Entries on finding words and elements
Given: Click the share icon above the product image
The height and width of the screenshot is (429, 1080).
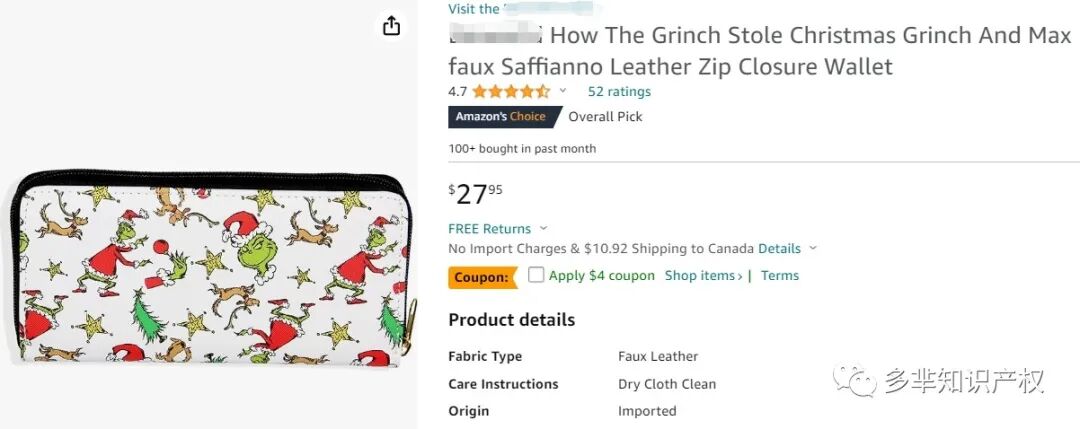Looking at the screenshot, I should (x=391, y=26).
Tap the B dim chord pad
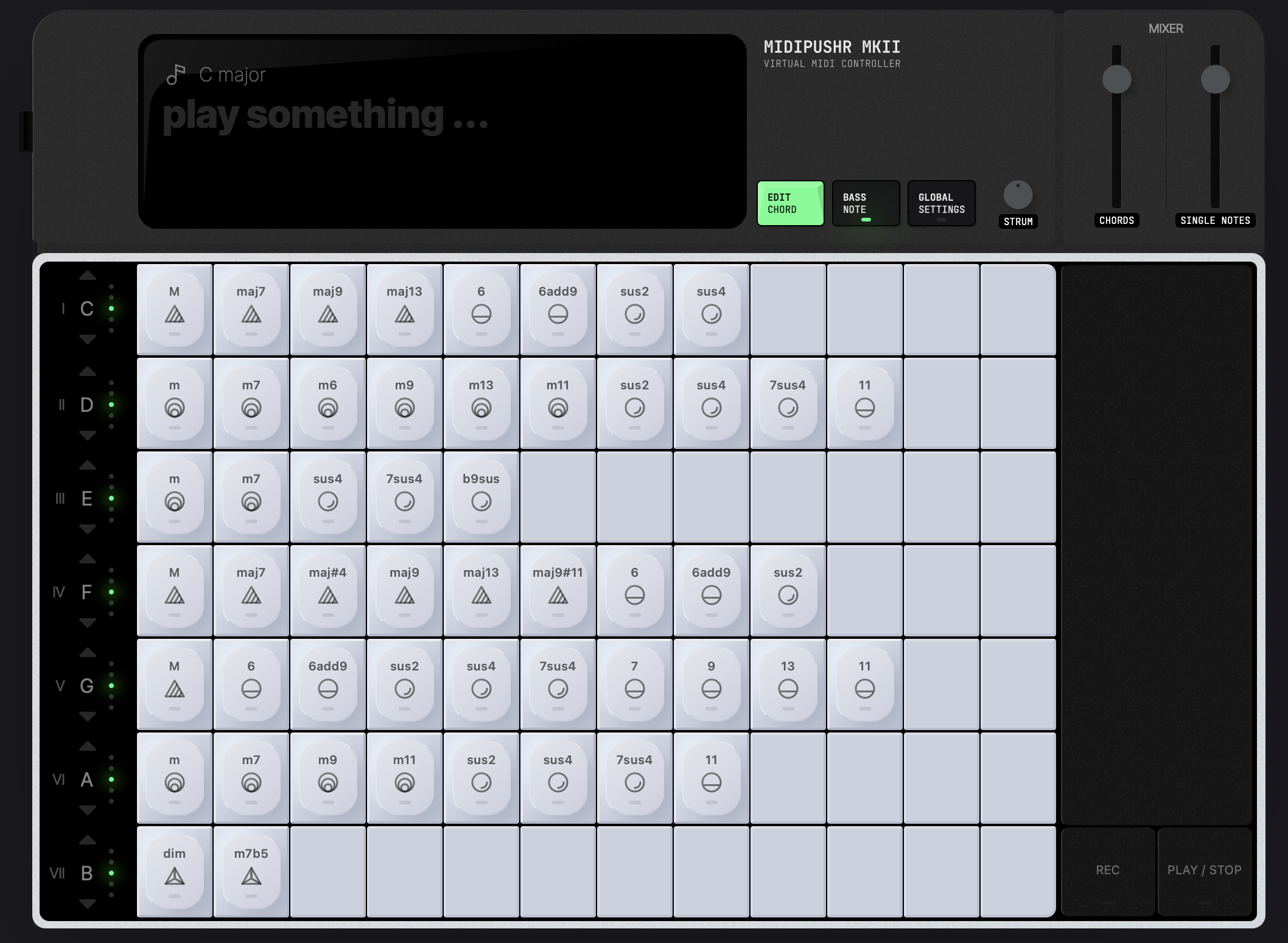The height and width of the screenshot is (943, 1288). pos(175,872)

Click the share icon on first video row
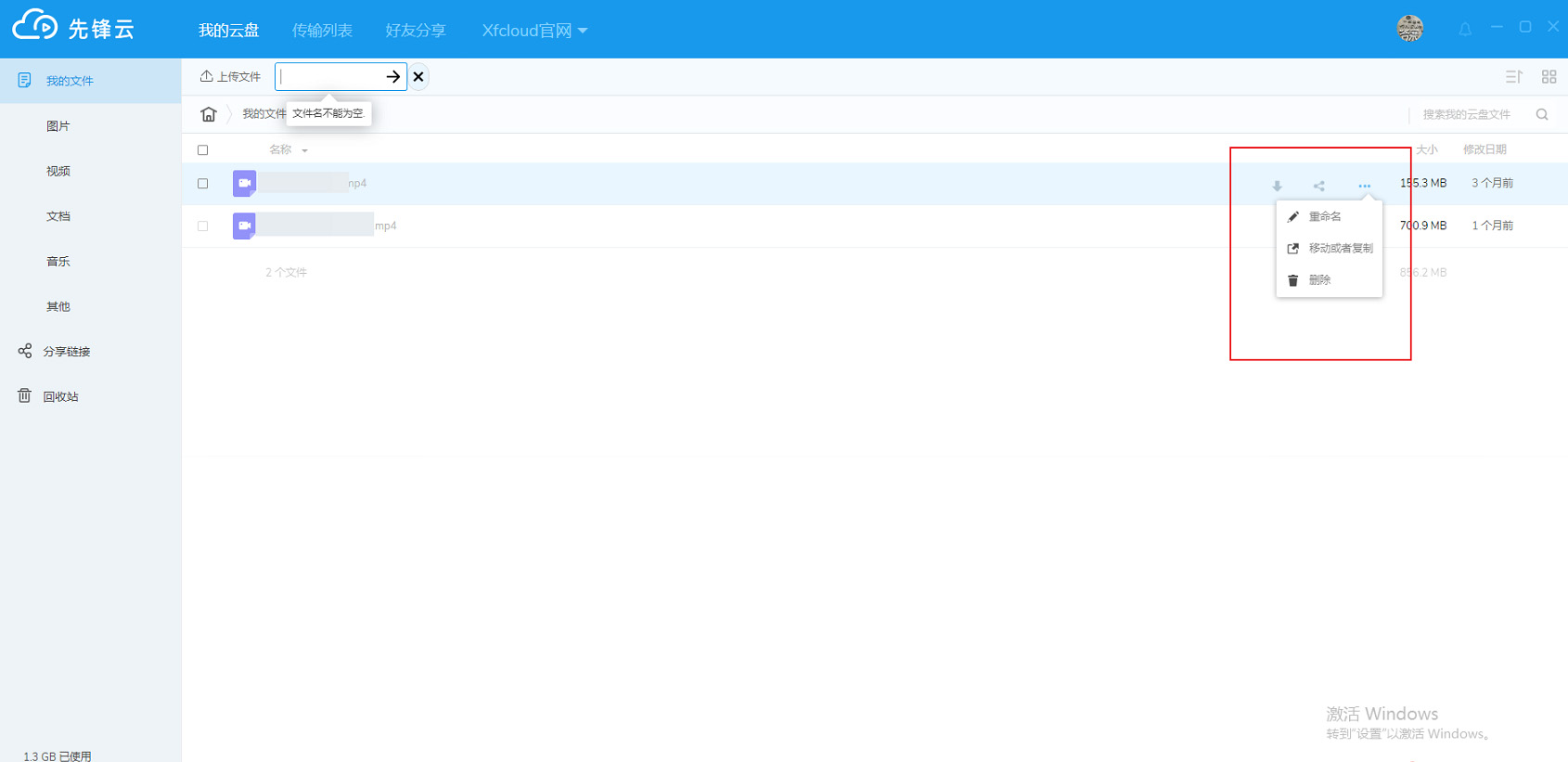(x=1318, y=186)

◆ Aim: Please quote the whole listing above word for word, omitting the pictures.

◆ Written reply:
Given: Click the share icon above the product image
The height and width of the screenshot is (429, 1080).
Looking at the screenshot, I should (x=391, y=26).
Tap the B dim chord pad
The height and width of the screenshot is (943, 1288). pos(175,872)

Click the share icon on first video row
(x=1318, y=186)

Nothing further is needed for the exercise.